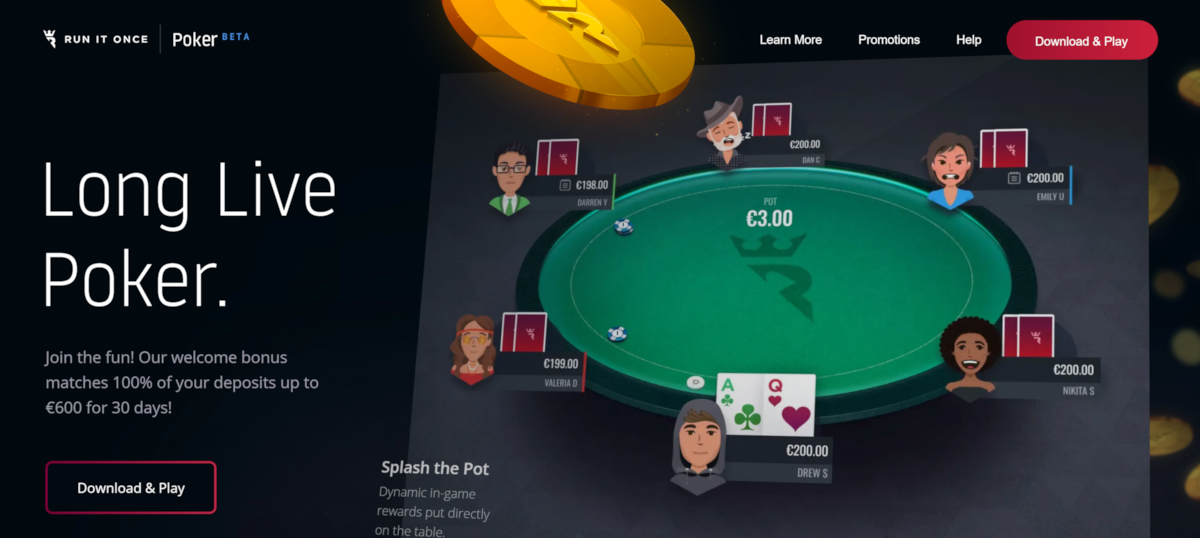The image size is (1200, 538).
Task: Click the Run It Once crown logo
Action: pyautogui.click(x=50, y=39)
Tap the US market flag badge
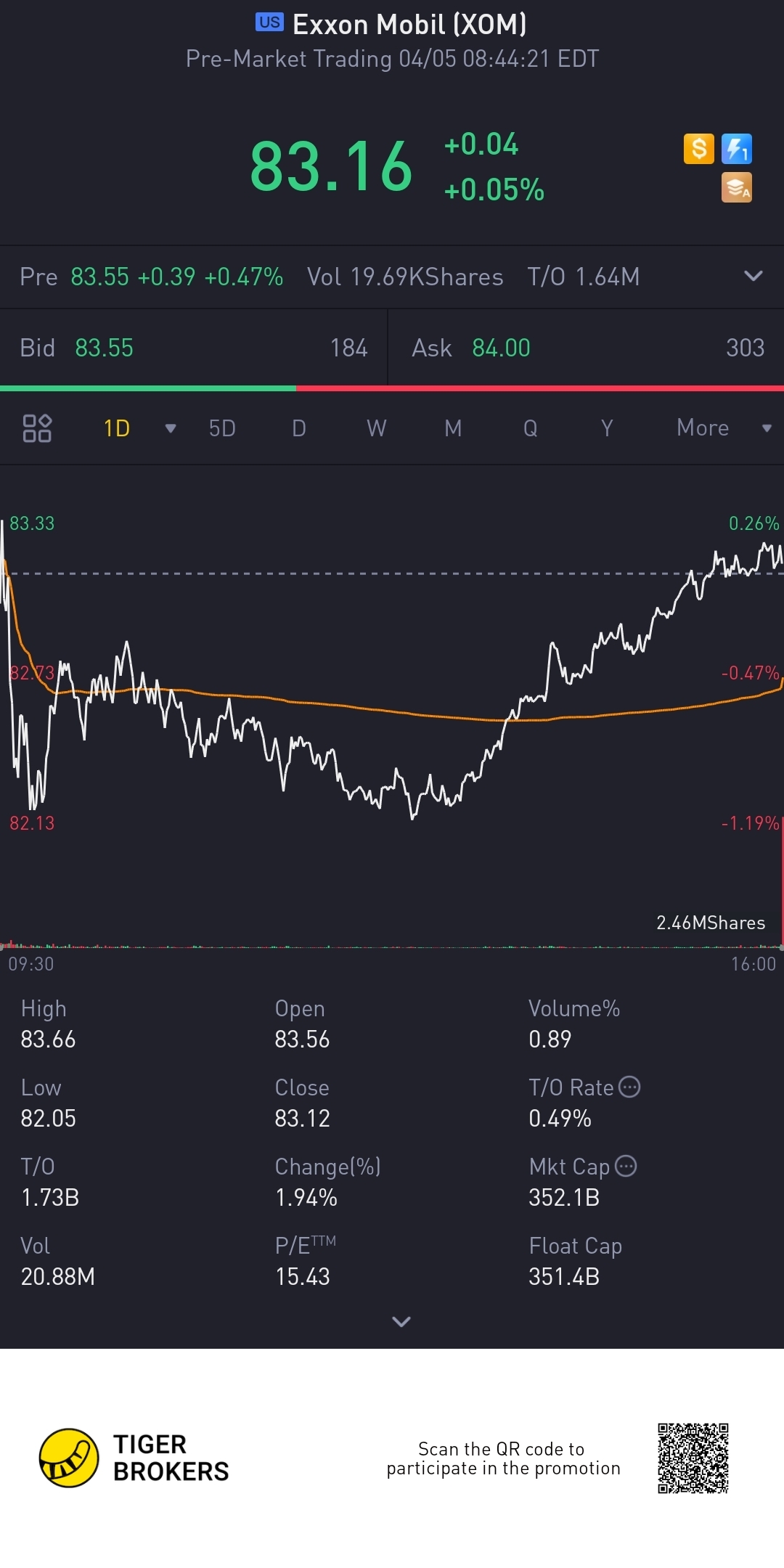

====

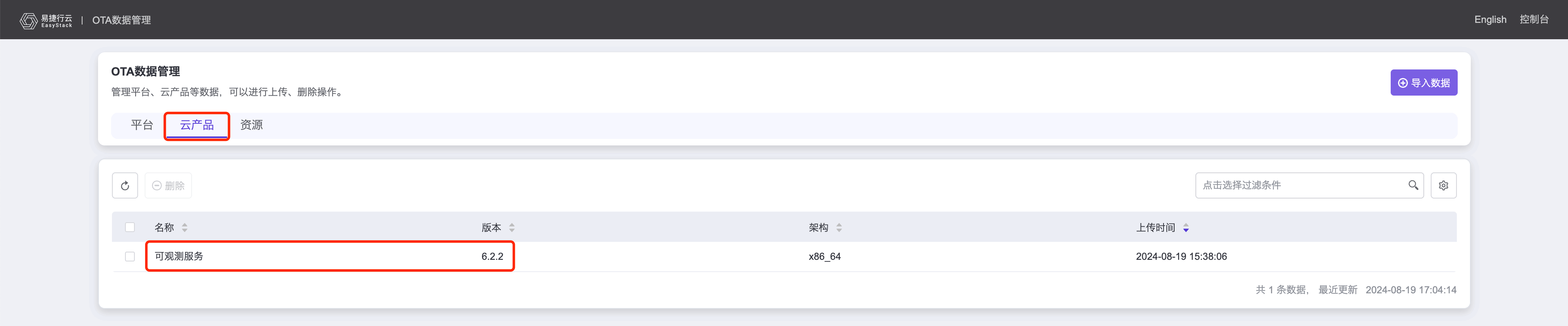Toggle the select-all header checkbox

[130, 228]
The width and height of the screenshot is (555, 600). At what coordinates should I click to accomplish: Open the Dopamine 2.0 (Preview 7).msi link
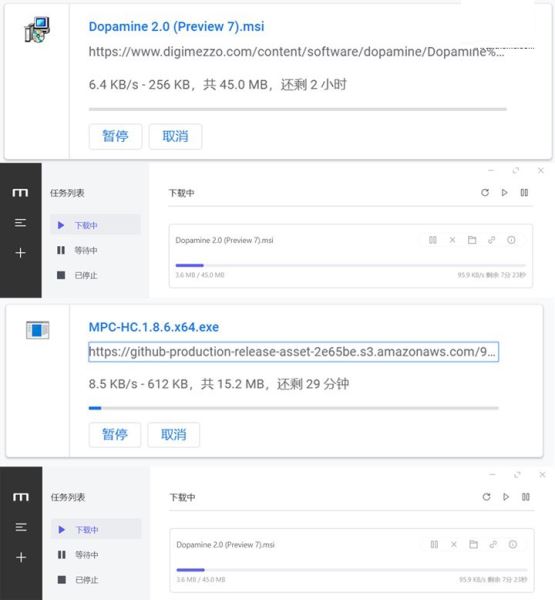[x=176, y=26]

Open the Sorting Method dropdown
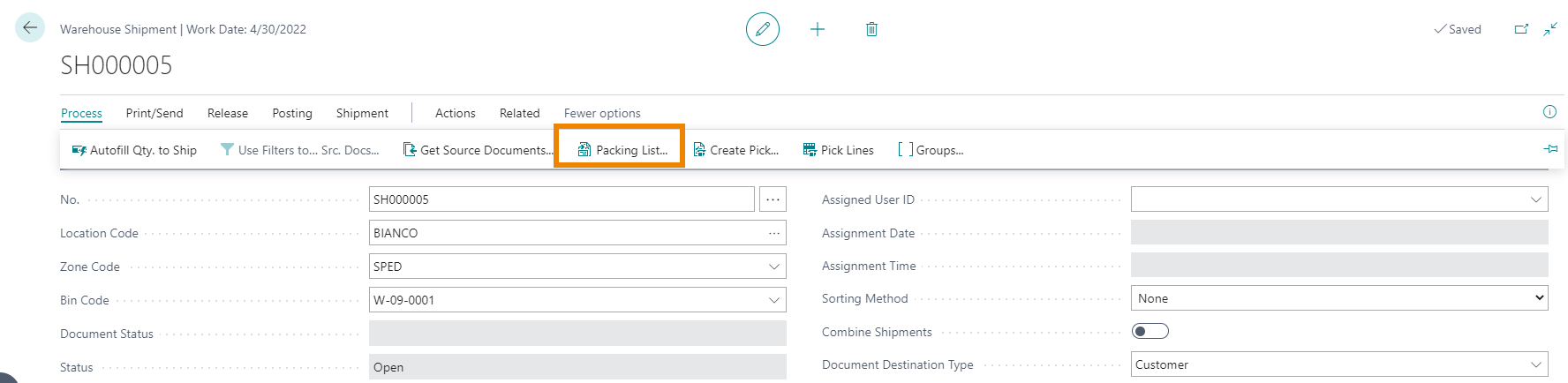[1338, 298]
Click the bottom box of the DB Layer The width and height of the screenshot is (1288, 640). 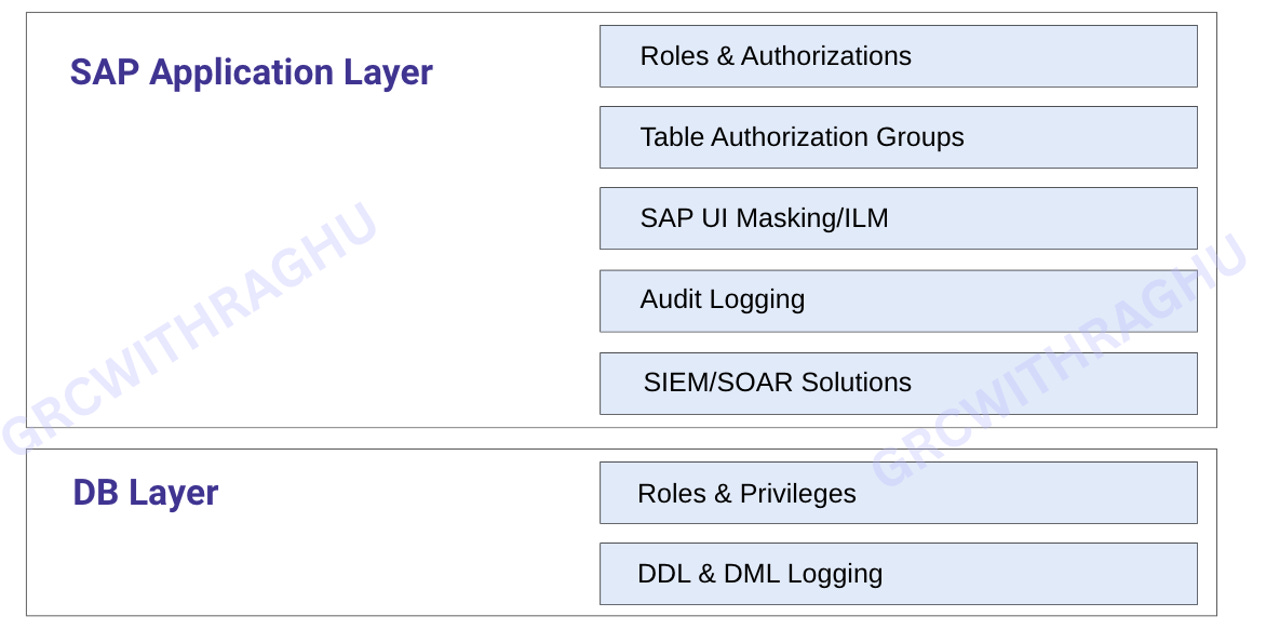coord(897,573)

====

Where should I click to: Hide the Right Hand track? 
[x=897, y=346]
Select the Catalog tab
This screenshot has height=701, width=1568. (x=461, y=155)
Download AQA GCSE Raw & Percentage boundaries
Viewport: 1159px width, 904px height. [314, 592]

====

• Written instruction
Report how many lines in the records above contain the string "Open", treating uppercase and lowercase as different, and give only the number.

• Written solution
2